Text shown:
Andrew Harrer | Bloomberg | Getty Images

There’s a new minimum wage on Wall Street.

Goldman Sachs is giving its junior bankers a pay raise, the last major Wall Street firm to do so in a year where record deal-making activity has led to fierce competition for workers.

First-year analysts — the most junior of investment bankers who are typically recent college graduates — will be paid a $110,000 annual base salary, up from $85,000, according to a person with knowledge of the changes. The person added that second-year analysts will earn $125,000, up from $95,000, and first-year associates will get a $25,000 pay bump to $150,000.

The move establishes a new floor for compensation among major Wall Street investment banking programs. The industry was roiled in March when an internal survey done by Goldman analysts detailed long hours and burnout caused by the deals boom; rivals immediately seized on the controversy to announce perks including $20,000 special bonuses and Peloton bicycles.

But Goldman, which has perhaps the top brand in investment banking, resisted following its rivals in raising pay.

Instead, CEO David Solomon initially told employees the firm was hiring more bankers, automating menial tasks and recommitting to a “Saturday rule” to give workers a weekend respite. The bank had debated internally whether to boost salaries, which are fixed, instead of just making bonuses larger, the Financial Times reported last month.

In the meantime, rival banks including Morgan Stanley, JPMorgan Chase, Citigroup and Barclays all boosted first-year analysts’ pay to $100,000 from around $85,000.  That followed raises from Bank of America and other firms earlier in the year.

Instructions:
**1)** Please summarize the article on Goldman Sachs pay in two sentences.
**2)** According to the article on Goldman Sachs pay, what was the previous base salary for first-year analysts at Goldman?
Use only the article on Goldman Sachs pay.

Source material:
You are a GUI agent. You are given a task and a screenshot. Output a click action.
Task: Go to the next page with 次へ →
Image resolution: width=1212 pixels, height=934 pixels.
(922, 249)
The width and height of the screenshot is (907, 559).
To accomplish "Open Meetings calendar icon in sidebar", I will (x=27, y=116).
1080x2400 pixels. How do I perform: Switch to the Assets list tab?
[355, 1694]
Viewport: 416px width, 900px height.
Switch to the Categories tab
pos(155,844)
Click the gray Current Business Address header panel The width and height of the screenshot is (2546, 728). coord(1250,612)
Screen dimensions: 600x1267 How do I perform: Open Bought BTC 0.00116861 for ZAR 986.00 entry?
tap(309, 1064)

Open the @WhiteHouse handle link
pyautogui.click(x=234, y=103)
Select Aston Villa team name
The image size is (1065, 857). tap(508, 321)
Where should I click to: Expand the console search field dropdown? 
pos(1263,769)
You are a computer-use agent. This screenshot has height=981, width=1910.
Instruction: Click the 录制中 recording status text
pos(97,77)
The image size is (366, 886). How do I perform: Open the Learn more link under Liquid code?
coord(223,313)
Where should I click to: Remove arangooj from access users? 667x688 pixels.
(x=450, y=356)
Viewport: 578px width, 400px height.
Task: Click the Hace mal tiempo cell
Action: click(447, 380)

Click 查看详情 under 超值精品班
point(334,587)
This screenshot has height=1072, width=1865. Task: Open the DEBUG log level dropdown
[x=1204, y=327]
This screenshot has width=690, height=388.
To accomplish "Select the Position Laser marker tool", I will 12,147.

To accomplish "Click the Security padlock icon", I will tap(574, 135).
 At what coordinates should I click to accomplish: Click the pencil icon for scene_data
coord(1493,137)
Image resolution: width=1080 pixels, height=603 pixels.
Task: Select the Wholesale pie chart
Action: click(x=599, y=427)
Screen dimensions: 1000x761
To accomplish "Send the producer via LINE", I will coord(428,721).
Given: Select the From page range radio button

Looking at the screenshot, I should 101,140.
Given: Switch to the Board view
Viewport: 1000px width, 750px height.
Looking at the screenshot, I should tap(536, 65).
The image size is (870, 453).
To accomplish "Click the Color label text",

Set of answers:
**1)** Goldman Sachs is raising pay for its junior bankers, with first-year analysts getting a $110,000 base salary, second-year analysts $125,000, and first-year associates $150,000. It is the last major Wall Street firm to do so, after a March survey of Goldman analysts described long hours and burnout and rivals such as Morgan Stanley, JPMorgan Chase, Citigroup and Barclays raised first-year analyst pay to $100,000.

**2)** $85,000.